Missing Binaural RIRs - Githubissues

sreeharshaparuchur1 commented 1 year ago

Hi @ChanganVR,

Is the Binaural RIR data present at this link only a subset of the complete dataset (Ref. Issue #70 or are you referring to something else in this issue)?

The Soundspaces 1.0 paper says that there are $N^{2}$ RIRs computed for a grid of $N$ navigable points. In Issue #11, you said that the graph.pkl file has all of the navigable points that the agent can reach, thus, I have considered len(graph.nodes()) to be $N$.

While the number of ix1_idx2.wav files $M$ are equal for all orientations in each scene, I have observed that $N^{2} \neq M$. Infact, in most cases, $N^{2} > M$. Only for 8 scenes have I found these values to be equal.

To investigate further, I have plotted the 'regions' where the number of RIR files idx_*.wav for index idx are equal and have colour coded them. You can see this segregation in the below images:

As visible, the above scene has 4 'regions'. The scene below has 10 such regions:

An instance of a scene where $N^{2} == M$ is:

To uncover the number of scenes with such 'missing data', I plotted the number of scenes with x regions versus x regions:

Clearly, there are a lot scenes with missing data. Thus, I request you to upload the entire dataset or let me know why this design choice was made and how evaluation of AV_WAN, AV_NAV and SAVI was possible with this incomplete dataset (I was able to run these baseline models and achieve accuracies similar to those mentioned in the respective papers )

Secondly, as visible in the above diagrams where I've overlaid the points from graph.pkl onto the navmesh, I observe some points lying in non-navigable regions, why is this the case? I have tried varying the height at which i slice the navmesh but the results are inconsistent.

Thank you for your help.

sreeharshaparuchur1 commented 1 year ago

@ChanganVR , kindly reply to this query as soon as possible.

TIA

ChanganVR commented 1 year ago

Hi @sreeharshaparuchur1 sorry for missing this issue.

Yes, this binaural data there in the link is partial data. This is because a lot of binaural data are not usable, for example, points on some furniture or in the wall, etc. Therefore, I pruned the graph to small subgraphs where all points are connected and navigable. I preserved all binaural files for these navigable points inside a subgraph. Without the pruning, the data size is about 7-8 TB. And with pruning, it reduces to hundreds of GBs, which is more reasonable for people to use.

^ also answers your second question. When we uniformly sample the points on a grid, some points will fall on non-navigable reasons inevitably.

Let me know if you have more questions.

sreeharshaparuchur1 commented 1 year ago

@ChanganVR ,

You previously told me (in issue #11) that the 'uniformly sampled' points are in points.txt and that after pruning, you are left with the points present in graph.pkl wherein all the points are to be navigable. The figures above plot the nodes in graph.pkl yet there are points in non-navigable regions, I am confused as to why this is the case.

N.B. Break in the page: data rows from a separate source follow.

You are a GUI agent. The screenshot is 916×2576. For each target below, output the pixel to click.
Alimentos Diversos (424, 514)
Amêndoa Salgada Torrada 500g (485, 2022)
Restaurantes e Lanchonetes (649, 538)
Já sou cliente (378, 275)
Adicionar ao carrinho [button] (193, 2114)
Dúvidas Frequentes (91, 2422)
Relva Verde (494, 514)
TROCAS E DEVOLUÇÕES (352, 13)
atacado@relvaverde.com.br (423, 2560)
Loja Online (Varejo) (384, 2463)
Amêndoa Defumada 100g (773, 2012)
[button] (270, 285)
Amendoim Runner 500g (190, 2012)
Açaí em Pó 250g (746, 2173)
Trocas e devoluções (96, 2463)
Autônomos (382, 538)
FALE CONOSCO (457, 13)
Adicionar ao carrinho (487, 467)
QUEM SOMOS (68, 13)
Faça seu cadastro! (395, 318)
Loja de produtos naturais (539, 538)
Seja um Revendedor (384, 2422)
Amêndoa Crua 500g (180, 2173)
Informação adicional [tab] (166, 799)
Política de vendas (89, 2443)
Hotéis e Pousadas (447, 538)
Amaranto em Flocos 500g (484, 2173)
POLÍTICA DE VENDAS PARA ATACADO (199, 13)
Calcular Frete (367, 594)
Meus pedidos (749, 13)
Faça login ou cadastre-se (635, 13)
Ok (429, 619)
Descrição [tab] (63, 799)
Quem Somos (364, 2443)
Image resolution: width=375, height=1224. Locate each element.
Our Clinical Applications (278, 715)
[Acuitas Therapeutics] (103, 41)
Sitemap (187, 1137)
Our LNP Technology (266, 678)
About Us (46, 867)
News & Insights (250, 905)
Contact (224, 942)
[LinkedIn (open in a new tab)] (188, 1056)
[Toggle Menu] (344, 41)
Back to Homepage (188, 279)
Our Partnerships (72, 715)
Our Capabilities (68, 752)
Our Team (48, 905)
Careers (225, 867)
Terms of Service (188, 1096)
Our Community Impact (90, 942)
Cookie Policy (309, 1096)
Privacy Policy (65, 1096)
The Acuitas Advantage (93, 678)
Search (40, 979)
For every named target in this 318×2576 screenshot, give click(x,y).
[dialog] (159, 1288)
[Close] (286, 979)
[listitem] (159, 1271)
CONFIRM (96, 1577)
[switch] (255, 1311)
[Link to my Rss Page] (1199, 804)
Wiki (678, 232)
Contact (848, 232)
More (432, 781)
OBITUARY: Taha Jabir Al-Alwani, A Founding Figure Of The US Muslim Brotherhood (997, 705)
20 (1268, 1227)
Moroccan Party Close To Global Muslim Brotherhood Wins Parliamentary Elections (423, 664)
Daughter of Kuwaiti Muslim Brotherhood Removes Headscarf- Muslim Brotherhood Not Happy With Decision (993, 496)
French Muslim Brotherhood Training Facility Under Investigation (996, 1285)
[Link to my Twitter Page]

Additionally, the point pair that I am querying for are 'valid' points as indicated by graph.pkl.

The scene in this example is pa4otMbVnkk

The Binaural RIR being queried is /270/277_220.wav

Here are the indices (index 2 is in the bottom most point out of the two ), individually marked by a Blue Cross (X), are overlaid on the grid of points given in graph.pkl (the black dots). As they lie in the grey region, I would assume that they are navigable points. Thus, it is surprising that the RIR file for this pair (and similar pairs) is missing.

Furthermore, if either of these points were non-navigable, then searching for the RIRs with a naming convention along the lines of 'idx_*.wav' should be an empty set, but it is not.

ChanganVR commented 1 year ago

Sorry I might not be very clear earlier. There is an RIR preserved if there is a path between the two points, and you can check if there is a path with nx.shortest_path(graph, source=index_a, target=index_b).

Further, you can print out all the subgraphs with list(nx.connected_components(graph)). Within each subgraph, pairwise RIRs are preserved, otherwise, they are pruned.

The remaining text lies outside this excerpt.